__TRY IT__.
Starting at the first line and ending at the last, reproduce the records below exactly.

[Collected data entries]
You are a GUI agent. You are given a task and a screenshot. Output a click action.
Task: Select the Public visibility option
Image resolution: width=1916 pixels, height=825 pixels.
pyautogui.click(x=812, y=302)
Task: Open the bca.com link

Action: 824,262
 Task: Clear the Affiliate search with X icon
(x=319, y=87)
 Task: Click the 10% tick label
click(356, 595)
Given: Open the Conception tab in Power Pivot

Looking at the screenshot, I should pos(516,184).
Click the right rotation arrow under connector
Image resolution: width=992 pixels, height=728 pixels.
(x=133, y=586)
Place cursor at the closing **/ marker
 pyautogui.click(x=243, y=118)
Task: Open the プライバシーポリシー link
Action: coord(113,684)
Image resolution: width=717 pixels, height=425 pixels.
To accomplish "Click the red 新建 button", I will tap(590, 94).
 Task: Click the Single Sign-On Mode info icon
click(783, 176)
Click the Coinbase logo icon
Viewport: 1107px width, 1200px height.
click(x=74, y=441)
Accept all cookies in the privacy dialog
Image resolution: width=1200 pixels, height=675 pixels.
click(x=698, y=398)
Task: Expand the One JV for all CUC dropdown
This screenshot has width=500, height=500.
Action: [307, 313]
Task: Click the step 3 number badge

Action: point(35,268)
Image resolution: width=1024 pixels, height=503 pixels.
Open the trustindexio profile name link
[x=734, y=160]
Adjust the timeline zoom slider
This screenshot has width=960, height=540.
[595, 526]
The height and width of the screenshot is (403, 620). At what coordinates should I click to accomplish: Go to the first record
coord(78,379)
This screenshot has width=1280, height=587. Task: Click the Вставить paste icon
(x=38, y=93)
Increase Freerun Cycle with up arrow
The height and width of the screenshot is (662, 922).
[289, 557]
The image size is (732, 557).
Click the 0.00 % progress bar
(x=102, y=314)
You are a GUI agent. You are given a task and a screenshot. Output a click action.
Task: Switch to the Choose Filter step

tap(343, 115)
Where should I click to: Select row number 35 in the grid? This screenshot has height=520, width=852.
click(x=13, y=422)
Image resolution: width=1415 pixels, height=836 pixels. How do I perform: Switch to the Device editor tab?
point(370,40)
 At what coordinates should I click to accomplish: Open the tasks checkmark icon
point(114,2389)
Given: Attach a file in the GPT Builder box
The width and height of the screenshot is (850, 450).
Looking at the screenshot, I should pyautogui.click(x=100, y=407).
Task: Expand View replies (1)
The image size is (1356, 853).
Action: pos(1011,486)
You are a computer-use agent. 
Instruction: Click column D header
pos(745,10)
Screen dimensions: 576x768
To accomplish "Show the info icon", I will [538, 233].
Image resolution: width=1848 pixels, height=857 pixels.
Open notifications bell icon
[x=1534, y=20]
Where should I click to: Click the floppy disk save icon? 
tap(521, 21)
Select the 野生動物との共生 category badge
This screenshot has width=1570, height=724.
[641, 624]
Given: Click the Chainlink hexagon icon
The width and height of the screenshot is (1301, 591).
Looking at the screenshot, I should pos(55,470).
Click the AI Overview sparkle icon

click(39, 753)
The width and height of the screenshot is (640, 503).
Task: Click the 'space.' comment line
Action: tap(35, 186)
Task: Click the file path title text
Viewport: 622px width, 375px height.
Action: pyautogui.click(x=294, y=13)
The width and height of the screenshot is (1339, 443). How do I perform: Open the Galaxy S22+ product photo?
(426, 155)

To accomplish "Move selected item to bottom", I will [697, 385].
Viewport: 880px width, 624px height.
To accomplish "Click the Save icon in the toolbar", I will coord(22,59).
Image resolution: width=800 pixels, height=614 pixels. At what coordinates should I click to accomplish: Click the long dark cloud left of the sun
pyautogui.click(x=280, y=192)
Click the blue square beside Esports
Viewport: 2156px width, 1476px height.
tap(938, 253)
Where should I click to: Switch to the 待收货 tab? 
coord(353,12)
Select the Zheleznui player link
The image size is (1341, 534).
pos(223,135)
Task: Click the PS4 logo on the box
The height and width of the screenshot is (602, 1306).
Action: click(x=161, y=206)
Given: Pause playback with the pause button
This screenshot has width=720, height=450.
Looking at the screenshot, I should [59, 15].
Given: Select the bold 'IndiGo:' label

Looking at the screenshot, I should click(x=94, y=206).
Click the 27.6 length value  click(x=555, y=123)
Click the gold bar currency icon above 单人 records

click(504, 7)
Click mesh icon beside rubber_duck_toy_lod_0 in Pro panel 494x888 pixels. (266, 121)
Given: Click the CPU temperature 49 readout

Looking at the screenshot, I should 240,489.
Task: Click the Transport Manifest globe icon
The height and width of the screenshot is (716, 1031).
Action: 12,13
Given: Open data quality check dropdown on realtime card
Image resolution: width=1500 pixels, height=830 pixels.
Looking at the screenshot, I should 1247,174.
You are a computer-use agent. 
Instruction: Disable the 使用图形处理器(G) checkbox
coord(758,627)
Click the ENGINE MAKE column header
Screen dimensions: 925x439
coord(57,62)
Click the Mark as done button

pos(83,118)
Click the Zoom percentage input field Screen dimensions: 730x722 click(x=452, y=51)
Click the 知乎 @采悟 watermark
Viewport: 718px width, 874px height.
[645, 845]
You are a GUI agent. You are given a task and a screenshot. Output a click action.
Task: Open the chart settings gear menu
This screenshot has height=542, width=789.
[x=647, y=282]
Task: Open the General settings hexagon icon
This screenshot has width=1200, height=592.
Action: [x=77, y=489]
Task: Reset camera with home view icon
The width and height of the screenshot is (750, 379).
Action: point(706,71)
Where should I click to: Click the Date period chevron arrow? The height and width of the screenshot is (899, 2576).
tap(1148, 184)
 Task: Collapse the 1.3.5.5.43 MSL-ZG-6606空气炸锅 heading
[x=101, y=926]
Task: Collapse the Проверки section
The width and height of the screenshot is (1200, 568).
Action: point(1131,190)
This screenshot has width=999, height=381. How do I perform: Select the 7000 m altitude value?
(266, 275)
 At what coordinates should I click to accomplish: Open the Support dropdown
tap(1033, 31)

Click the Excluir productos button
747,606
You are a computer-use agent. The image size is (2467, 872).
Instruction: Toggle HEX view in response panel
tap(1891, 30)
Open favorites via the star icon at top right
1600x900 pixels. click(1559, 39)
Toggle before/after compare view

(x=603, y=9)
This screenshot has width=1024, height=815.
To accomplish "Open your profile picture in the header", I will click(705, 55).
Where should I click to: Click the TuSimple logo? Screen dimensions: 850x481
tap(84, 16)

__RESPONSE BOX__.
You are a GUI agent. You are given a task and a screenshot. Output a click action.
Task: Select the Public visibility option
Image resolution: width=1916 pixels, height=825 pixels.
pyautogui.click(x=812, y=302)
Task: Open the bca.com link

Action: 824,262
 Task: Clear the Affiliate search with X icon
(x=319, y=87)
 Task: Click the 10% tick label
click(356, 595)
Given: Open the Conception tab in Power Pivot

Looking at the screenshot, I should pos(516,184).
Click the right rotation arrow under connector
Image resolution: width=992 pixels, height=728 pixels.
(x=133, y=586)
Place cursor at the closing **/ marker
 pyautogui.click(x=243, y=118)
Task: Open the プライバシーポリシー link
Action: coord(113,684)
Image resolution: width=717 pixels, height=425 pixels.
To accomplish "Click the red 新建 button", I will tap(590, 94).
 Task: Click the Single Sign-On Mode info icon
click(783, 176)
Click the Coinbase logo icon
Viewport: 1107px width, 1200px height.
click(x=74, y=441)
Accept all cookies in the privacy dialog
Image resolution: width=1200 pixels, height=675 pixels.
click(x=698, y=398)
Task: Expand the One JV for all CUC dropdown
This screenshot has width=500, height=500.
Action: [307, 313]
Task: Click the step 3 number badge

Action: point(35,268)
Image resolution: width=1024 pixels, height=503 pixels.
Open the trustindexio profile name link
[x=734, y=160]
Adjust the timeline zoom slider
This screenshot has width=960, height=540.
[595, 526]
The height and width of the screenshot is (403, 620). At what coordinates should I click to accomplish: Go to the first record
coord(78,379)
This screenshot has width=1280, height=587. Task: Click the Вставить paste icon
(x=38, y=93)
Increase Freerun Cycle with up arrow
The height and width of the screenshot is (662, 922).
[289, 557]
The image size is (732, 557).
Click the 0.00 % progress bar
(x=102, y=314)
You are a GUI agent. You are given a task and a screenshot. Output a click action.
Task: Switch to the Choose Filter step

tap(343, 115)
Where should I click to: Select row number 35 in the grid? This screenshot has height=520, width=852.
click(x=13, y=422)
Image resolution: width=1415 pixels, height=836 pixels. How do I perform: Switch to the Device editor tab?
point(370,40)
 At what coordinates should I click to accomplish: Open the tasks checkmark icon
point(114,2389)
Given: Attach a file in the GPT Builder box
The width and height of the screenshot is (850, 450).
Looking at the screenshot, I should pyautogui.click(x=100, y=407).
Task: Expand View replies (1)
The image size is (1356, 853).
Action: pos(1011,486)
You are a computer-use agent. 
Instruction: Click column D header
pos(745,10)
Screen dimensions: 576x768
To accomplish "Show the info icon", I will [538, 233].
Image resolution: width=1848 pixels, height=857 pixels.
Open notifications bell icon
[x=1534, y=20]
Where should I click to: Click the floppy disk save icon? 
tap(521, 21)
Select the 野生動物との共生 category badge
This screenshot has width=1570, height=724.
[641, 624]
Given: Click the Chainlink hexagon icon
The width and height of the screenshot is (1301, 591).
Looking at the screenshot, I should pos(55,470).
Click the AI Overview sparkle icon

click(39, 753)
The width and height of the screenshot is (640, 503).
Task: Click the 'space.' comment line
Action: tap(35, 186)
Task: Click the file path title text
Viewport: 622px width, 375px height.
Action: pyautogui.click(x=294, y=13)
The width and height of the screenshot is (1339, 443). How do I perform: Open the Galaxy S22+ product photo?
(426, 155)

To accomplish "Move selected item to bottom", I will [697, 385].
Viewport: 880px width, 624px height.
To accomplish "Click the Save icon in the toolbar", I will coord(22,59).
Image resolution: width=800 pixels, height=614 pixels. At what coordinates should I click to accomplish: Click the long dark cloud left of the sun
pyautogui.click(x=280, y=192)
Click the blue square beside Esports
Viewport: 2156px width, 1476px height.
tap(938, 253)
Where should I click to: Switch to the 待收货 tab? 
coord(353,12)
Select the Zheleznui player link
The image size is (1341, 534).
pos(223,135)
Task: Click the PS4 logo on the box
The height and width of the screenshot is (602, 1306).
Action: click(x=161, y=206)
Given: Pause playback with the pause button
This screenshot has width=720, height=450.
Looking at the screenshot, I should [59, 15].
Given: Select the bold 'IndiGo:' label

Looking at the screenshot, I should click(x=94, y=206).
Click the 27.6 length value  click(x=555, y=123)
Click the gold bar currency icon above 单人 records

click(504, 7)
Click mesh icon beside rubber_duck_toy_lod_0 in Pro panel 494x888 pixels. (266, 121)
Given: Click the CPU temperature 49 readout

Looking at the screenshot, I should 240,489.
Task: Click the Transport Manifest globe icon
The height and width of the screenshot is (716, 1031).
Action: 12,13
Given: Open data quality check dropdown on realtime card
Image resolution: width=1500 pixels, height=830 pixels.
Looking at the screenshot, I should 1247,174.
You are a computer-use agent. 
Instruction: Disable the 使用图形处理器(G) checkbox
coord(758,627)
Click the ENGINE MAKE column header
Screen dimensions: 925x439
coord(57,62)
Click the Mark as done button

pos(83,118)
Click the Zoom percentage input field Screen dimensions: 730x722 click(x=452, y=51)
Click the 知乎 @采悟 watermark
Viewport: 718px width, 874px height.
[645, 845]
You are a GUI agent. You are given a task and a screenshot. Output a click action.
Task: Open the chart settings gear menu
This screenshot has height=542, width=789.
[x=647, y=282]
Task: Open the General settings hexagon icon
This screenshot has width=1200, height=592.
Action: [x=77, y=489]
Task: Reset camera with home view icon
The width and height of the screenshot is (750, 379).
Action: point(706,71)
Where should I click to: Click the Date period chevron arrow? The height and width of the screenshot is (899, 2576).
tap(1148, 184)
 Task: Collapse the 1.3.5.5.43 MSL-ZG-6606空气炸锅 heading
[x=101, y=926]
Task: Collapse the Проверки section
The width and height of the screenshot is (1200, 568).
Action: point(1131,190)
This screenshot has width=999, height=381. How do I perform: Select the 7000 m altitude value?
(266, 275)
 At what coordinates should I click to accomplish: Open the Support dropdown
tap(1033, 31)

Click the Excluir productos button
747,606
You are a computer-use agent. The image size is (2467, 872).
Instruction: Toggle HEX view in response panel
tap(1891, 30)
Open favorites via the star icon at top right
1600x900 pixels. click(1559, 39)
Toggle before/after compare view

(x=603, y=9)
This screenshot has width=1024, height=815.
To accomplish "Open your profile picture in the header", I will click(705, 55).
Where should I click to: Click the TuSimple logo? Screen dimensions: 850x481
tap(84, 16)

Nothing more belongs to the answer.